What you will do ▸
Locate each of the lines below that contains the word "button", and copy those lines.

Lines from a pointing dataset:

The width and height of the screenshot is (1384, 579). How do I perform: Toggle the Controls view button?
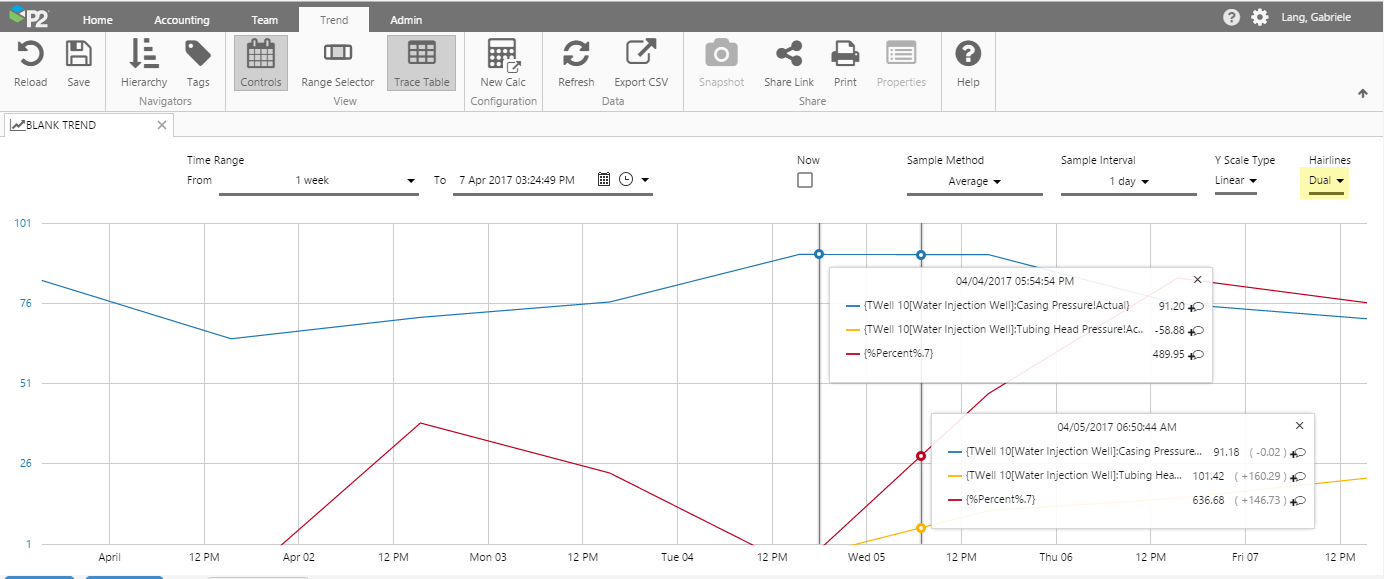tap(260, 63)
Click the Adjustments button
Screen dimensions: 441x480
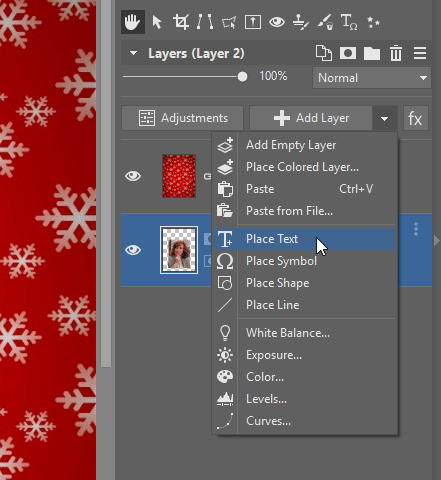183,118
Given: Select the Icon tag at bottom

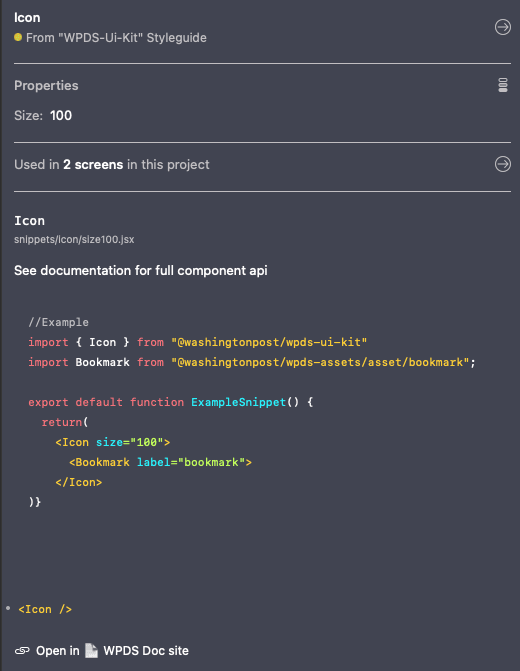Looking at the screenshot, I should point(45,609).
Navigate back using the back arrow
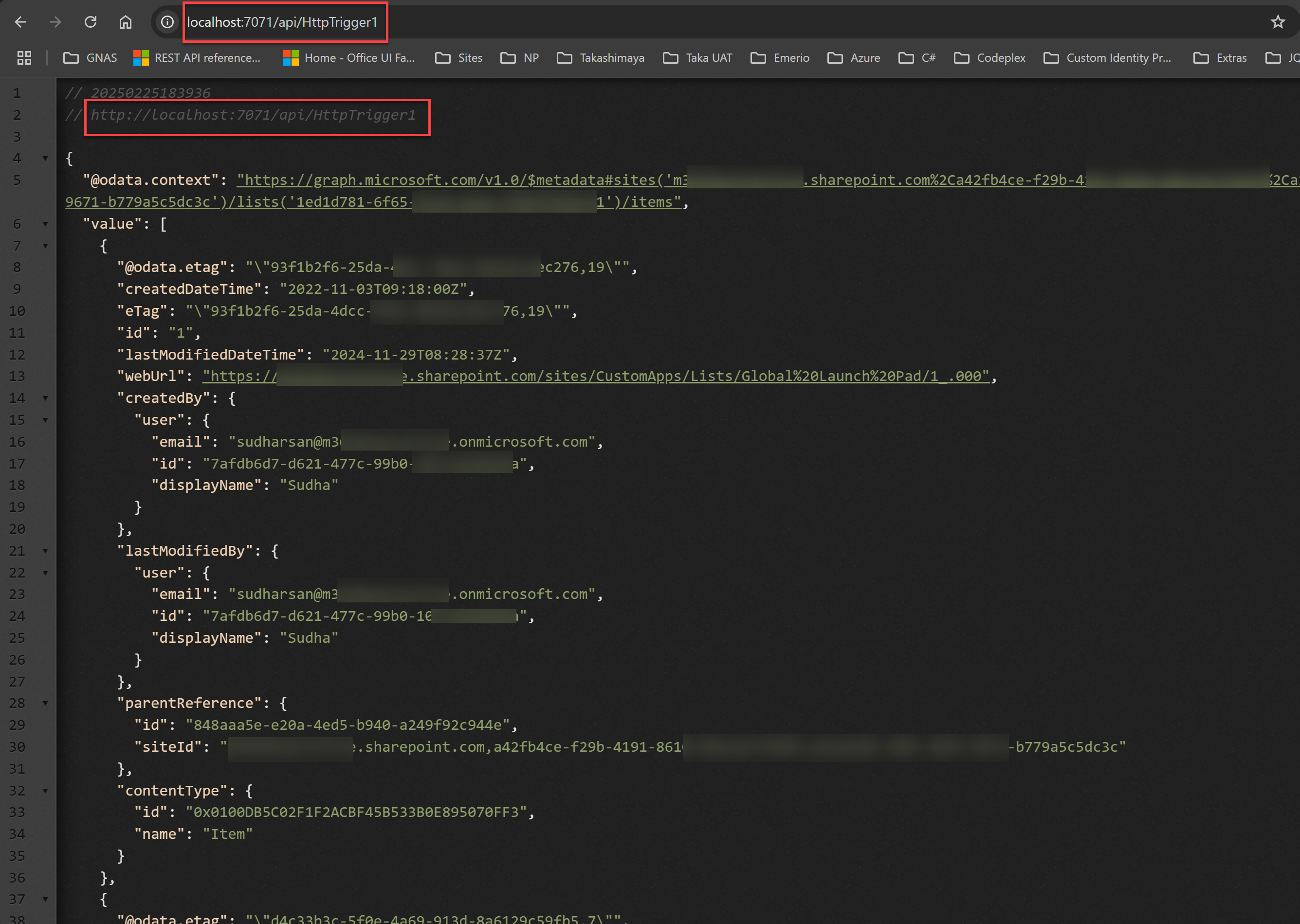This screenshot has width=1300, height=924. 20,21
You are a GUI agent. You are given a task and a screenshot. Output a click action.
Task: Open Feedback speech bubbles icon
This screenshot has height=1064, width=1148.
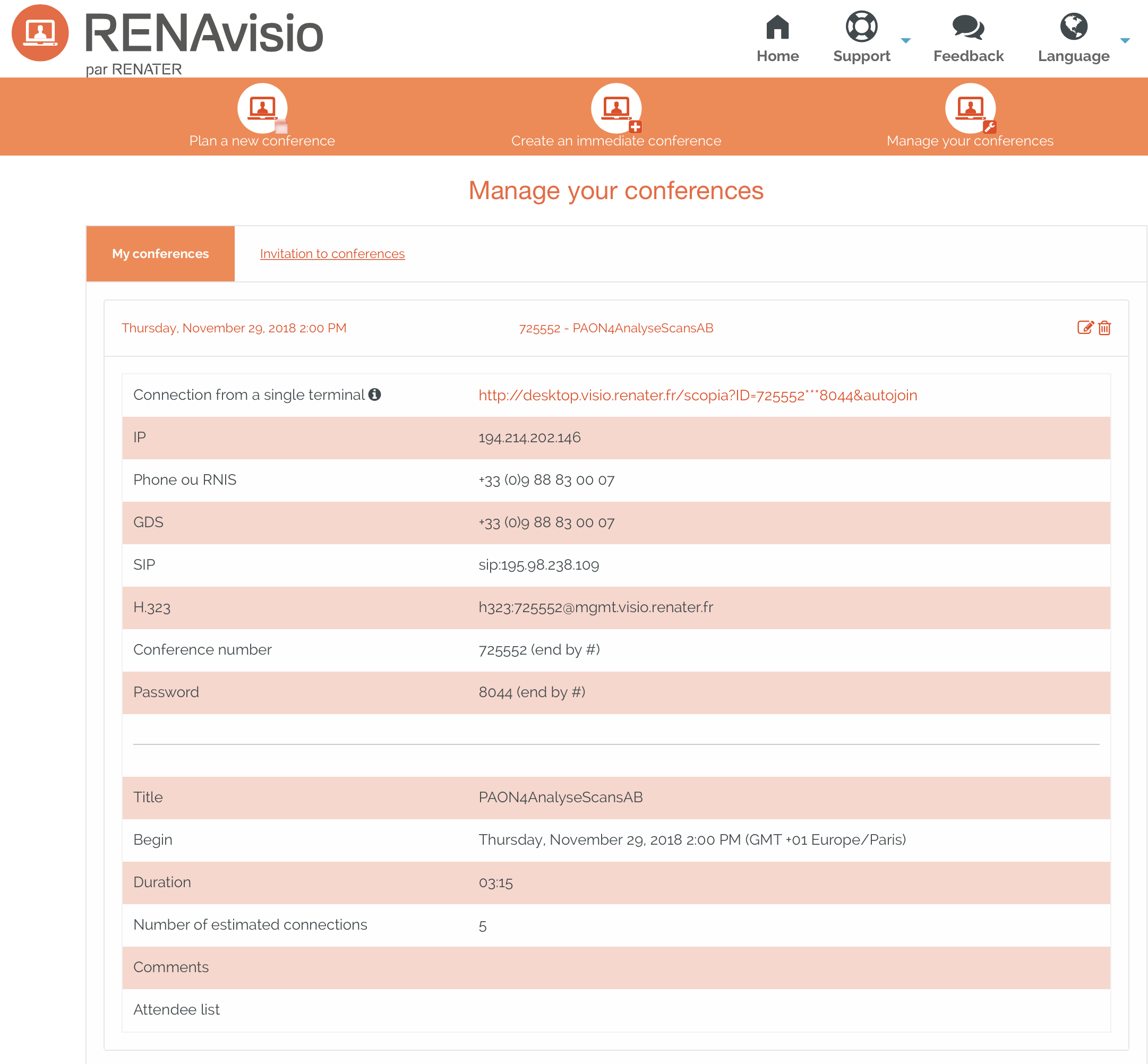(x=968, y=27)
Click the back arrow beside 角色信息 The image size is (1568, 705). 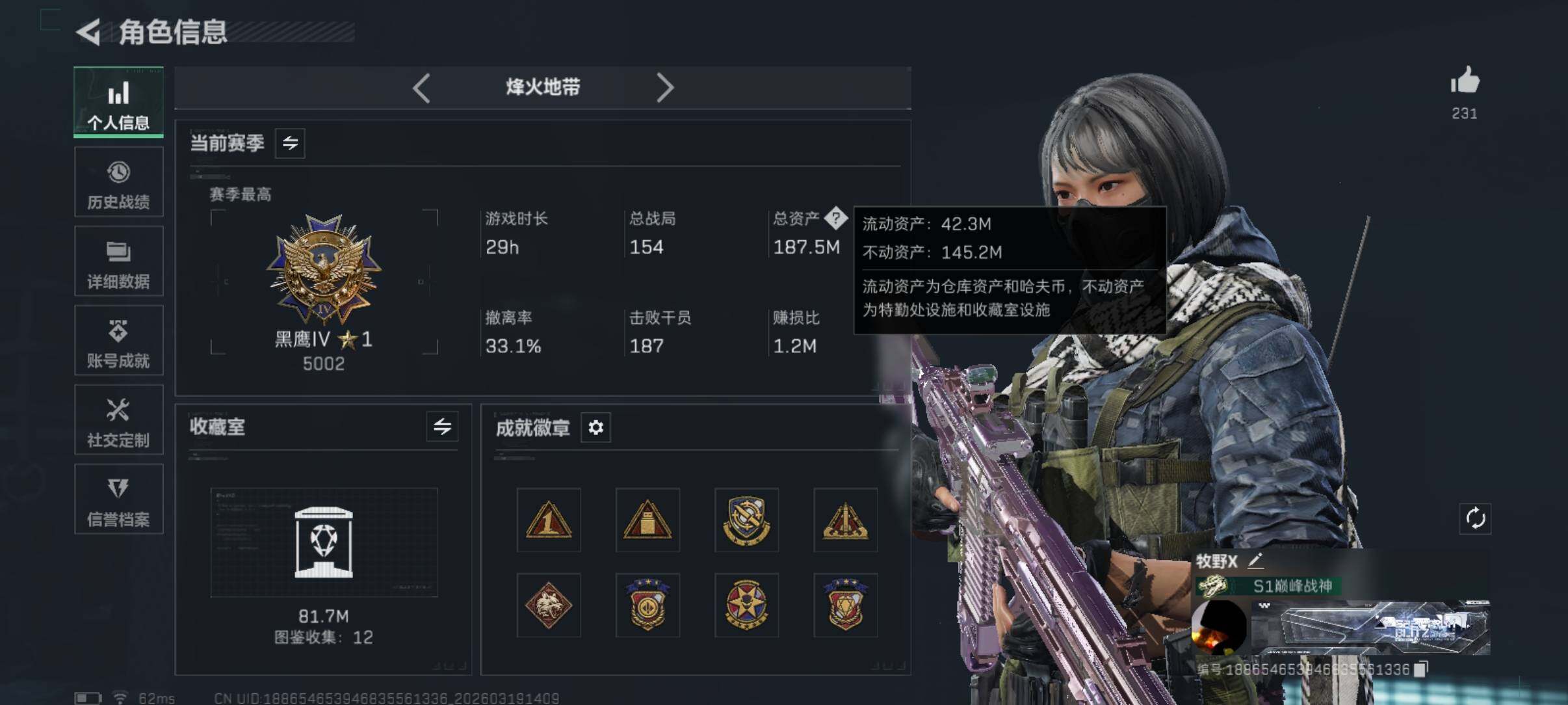coord(89,32)
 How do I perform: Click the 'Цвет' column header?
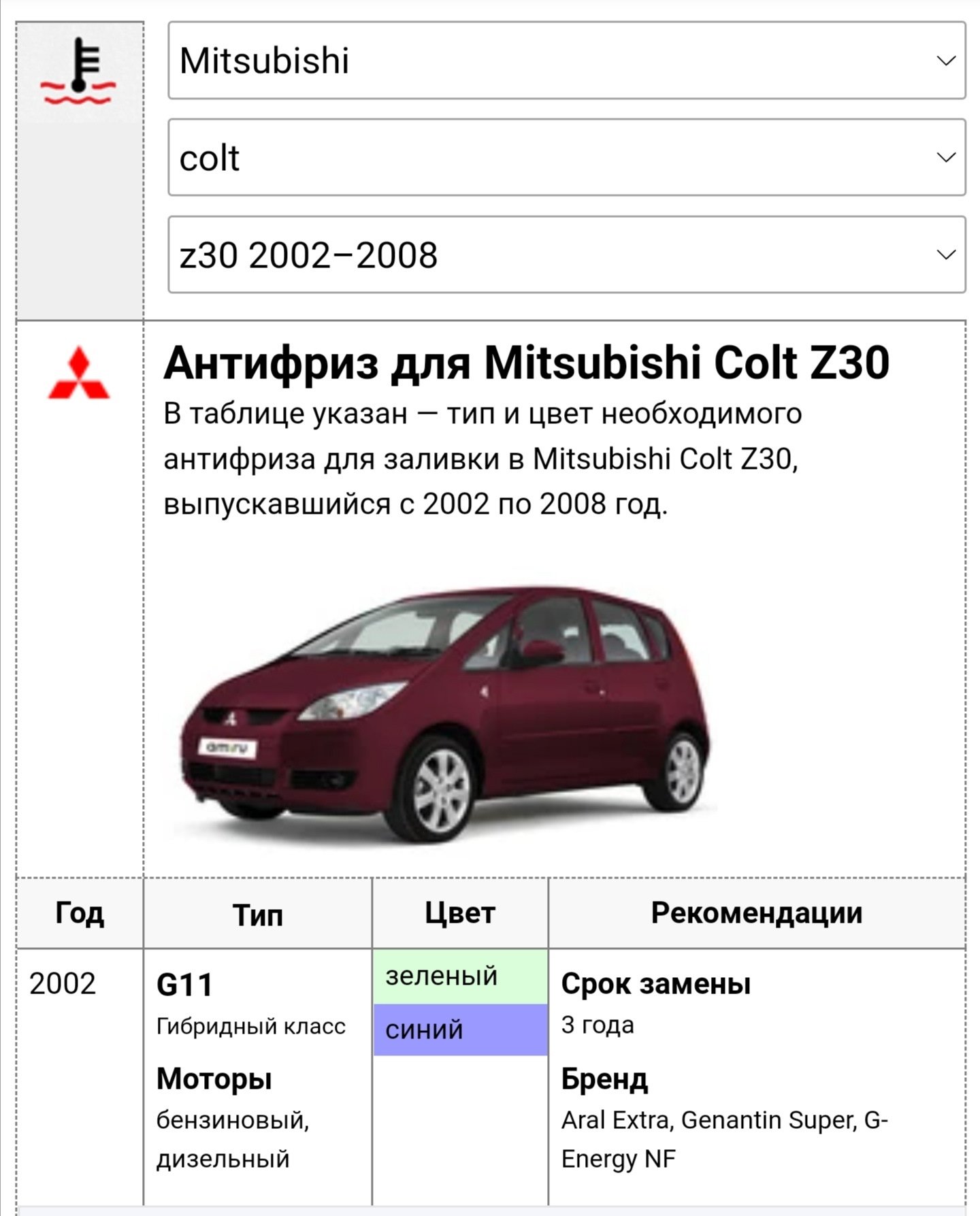point(460,913)
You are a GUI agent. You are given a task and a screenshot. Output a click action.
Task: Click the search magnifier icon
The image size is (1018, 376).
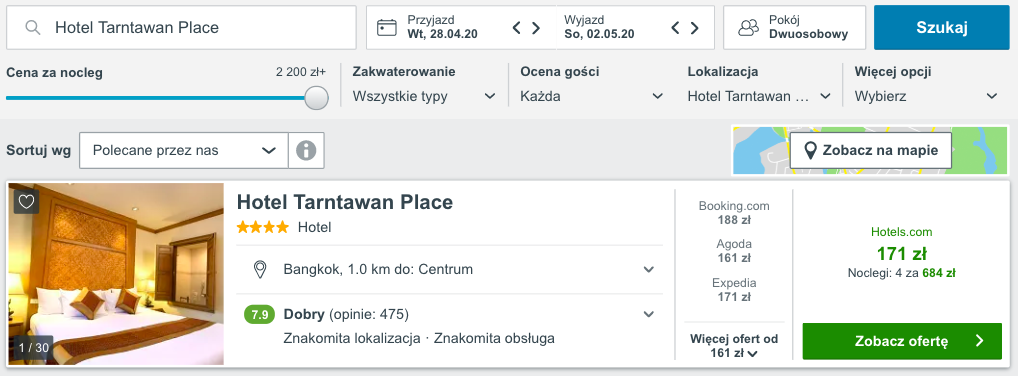click(x=32, y=27)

Exercise result ▸
The width and height of the screenshot is (1384, 579). How do I perform: Toggle the Controls view button?
Click the Adjustments button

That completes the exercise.